Even as 2024 marks the rapid arrival of the AI PC (and an AI button on the new Windows keyboard), the introduction of AI acceleration into Intel PC processors was not a foregone conclusion.
“It was hotly debated,” says Tim Wilson, who led the system-on-chip (SoC) development for Intel Core Ultra, code-named Meteor Lake. The question a few years back, he explains, was, “Why dedicate so much silicon to this NPU? AI is amorphous – we don’t know how they’ll use it.”
Today, there’s plenty for AI to help you with. “To see how that landed (amid) the AI explosion was really serendipitous,” Wilson says. “To remember those conversations and then see the payoff — it’s very gratifying.”
Part of the reason Wilson and team were able to introduce new AI functionality for Intel Core Ultra was a complete rethink in the way a processor is made. Rather than building one big chip using a traditional monolithic design, they went for a more efficient tile-based architecture.
More Complex Means Less Complicated (No, Really)
This isn’t the first tile-based design from Intel, nor is Intel the only company to do it, but existing Intel deployments target servers and high-end desktops. Core Ultra delivers disaggregated design to mainstream client devices.
“The same forces that were driving our explorations of disaggregated design in Lakefield and Ponte Vecchio were being felt in client as well,” he explains. Lakefield was launched back in 2020 and targeted thin-and-light laptops, as well as foldable and dual-screen PCs. Ponte Vecchio goes in the opposite direction, powering data centers and supercomputers around the world. Both leverage a chiplet design to deliver performance and power efficiency.
“The technology is mature enough and the need is there. We wanted to bring it to mainstream and at the same time bring in major new capabilities like AI.”
While this was not uncharted territory, the approach was new.
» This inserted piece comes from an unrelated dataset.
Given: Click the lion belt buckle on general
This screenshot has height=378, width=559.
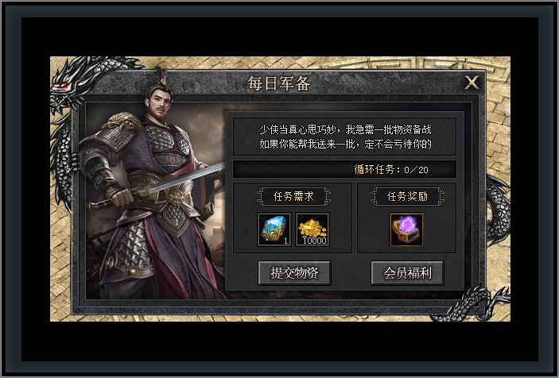Looking at the screenshot, I should coord(176,196).
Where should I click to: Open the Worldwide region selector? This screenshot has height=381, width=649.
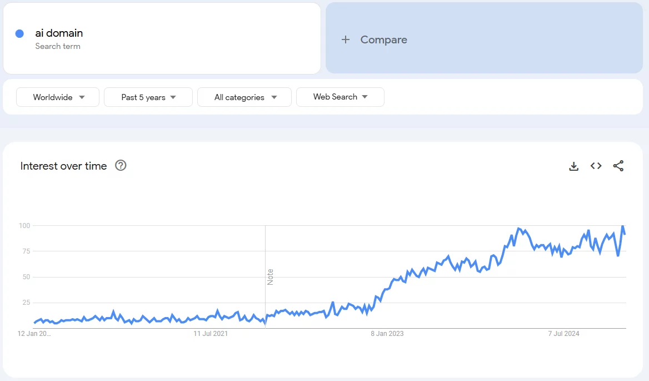57,97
“We’ve taken chips and stacked them before, combining isolated chips. For Meteor Lake, we broke things apart in ways we haven’t before. It was a blank sheet program,” he says. “We wanted to leverage disaggregation strategically and for the benefit of the product. Not just ‘Can we do it?’ But ‘Why would we do it?’
This meant methodically reimagining all the tiles to create a new modular design. Wilson says it’s a complexity that breeds simplicity. Over the past 20 years, chips have expanded to include more – more cores, then more functionality in the uncore, then memory, graphics and display capabilities. Today, SoCs can have roughly 100 intellectual properties (IPs) and optimizing them all simultaneously on a single piece of silicon becomes increasingly difficult.
“It forces simplification at the tile level. Breaking the tiles apart means you can choose the right transistor for the right tile – high-performance transistors for the CPU, high density for the GPU and low power for the SoC blocks,” he says. “The tiles can be easily swapped, adapting chip capabilities to different requirements. A new, scalable fabric means all blocks within the SoC can get full memory bandwidth when needed.”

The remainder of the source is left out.